++++ Исходный текст

Вскоре после моего распределения начались протесты. При попытках меня задержать спасала «корочка» лейтенанта. Например, была акция на вокзале. Меня положили мордой в пол, обыскивают, говорю: «В заднем кармане, хлопцы, смотрите». Получаешь по голове дубинкой, открывается задний карман, там находят документ и уже приносят извинения. Большое количество силовиков, разгонявших протесты, по званию не старше сержанта. Поэтому при виде «корочки» офицера, которая могла создать им проблемы, они быстро успокаивались. Протоколов на меня не составляли.
— Что было дальше?
— В МЧС я отработал чуть меньше года. Дальше произошло неожиданное. В один из дней, когда мы вылетели в командировку в Брест, мне позвонили из военкомата, говорят: «Вы призваны». Отвечаю: «Не может быть». Во-первых, я служу в авиации уже со званием, как меня могут снова призвать? Во-вторых, авиационных специалистов не призывают даже из гражданской авиации. Услышав это, они засомневались: «Наверное, произошла ошибка», но позже перезвонили: «Нет, все правильно, вас вызывают по указу № 114». Набирали меня в субботу, а в понедельник нужно было прибыть в Мачулищи.

++++++++
++++ Исходные данные

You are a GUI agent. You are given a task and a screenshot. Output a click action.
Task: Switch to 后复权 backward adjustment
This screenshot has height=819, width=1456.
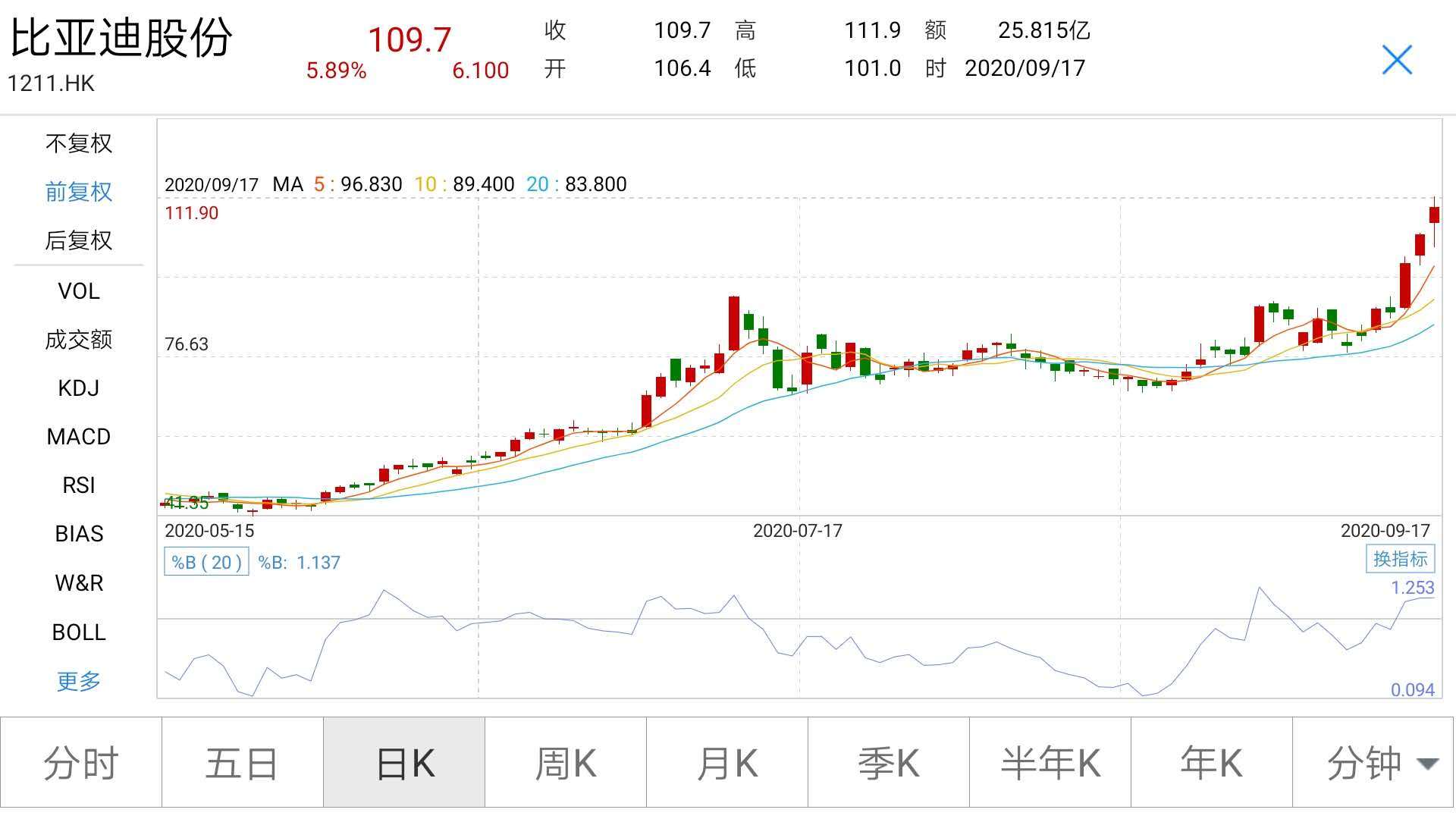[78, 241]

++++++++

## Список заданий
(A) Выпишите без изменений фрагмент текста о службе в МЧС и призыве от слов «Вскоре после моего» до слов «меня не составляли.» включительно.
(B) Продолжите текст о службе в МЧС и призыве, начав сразу после его последнего предложения.
Материал приведен отдельно и к исходному тексту не относится.

## Ответы по заданиям
(A)
Вскоре после моего распределения начались протесты. При попытках меня задержать спасала «корочка» лейтенанта. Например, была акция на вокзале. Меня положили мордой в пол, обыскивают, говорю: «В заднем кармане, хлопцы, смотрите». Получаешь по голове дубинкой, открывается задний карман, там находят документ и уже приносят извинения. Большое количество силовиков, разгонявших протесты, по званию не старше сержанта. Поэтому при виде «корочки» офицера, которая могла создать им проблемы, они быстро успокаивались. Протоколов на меня не составляли.

(B)
Как работал документ? Воинские части составляют запросы на определенные должности и специалистов, и вне зависимости от места службы их призывают. Вызывали на год. На мою позицию оказалось три кандидата. Один сказал: «Делайте, что хотите, я не пойду». У второго была беременная жена и ребенок. Понял, мне намного легче послужить и вернуться в МЧС, чем этому человеку, и мы договорились. Согласно приказу, мне дали 30 дней на переезд. Официально служба у меня началась с 13 июня 2021 года.
— И в какой части вы оказались?
— Меня направили в технико-эксплуатационную часть. Определили в спецгруппу, где, так получилось, работал мой сослуживец по Академии авиации. Он быстренько ввел меня в курс дела. Говорит, люди тут прекрасные, мы занимаемся тем-то. Одно из направлений деятельности — обслуживание спецбортов: президентского (борт № 1) и министерских (борт № 2 и № 3). Я ответил, что не хочу с этими вертолетами работать. Он сказал, когда поступит такое задание, будешь с начальником разбираться, а пока тебе нужно учиться, так как в этих аппаратах есть свои особенности. Согласился. Через две недели прилетает президентский борт, нам нарезают задачи, я отказываюсь их выполнять.
Услышав это, инженер направил меня к командиру группы, тот — к начальнику технико-эксплуатационной части, от него я попал к командиру батальона, дальше — к замкомандира части. Везде сообщал, что не хочу заниматься бортом № 1 по политическим соображениям. Мне грозились всем, всем, всем. Но по 114-му указу нас призывают как молодых офицеров. Насколько знаю, в течение первого года службы к молодому офицеру не могут применять никакие наказания. Например, отправлять на гауптвахту, лишать премий (офицеров могут отправить на гауптвахту только по уголовной статье. — Прим. ред.). В моем понимании худшее, что со мной могло случиться, — меня бы лишили звания, но это не пугало: в МЧС есть гражданские должности, на которые я без проблем мог бы пойти. Плюс у меня был опыт работы в KFC. Чуть что, там всегда можно заработать на жизнь.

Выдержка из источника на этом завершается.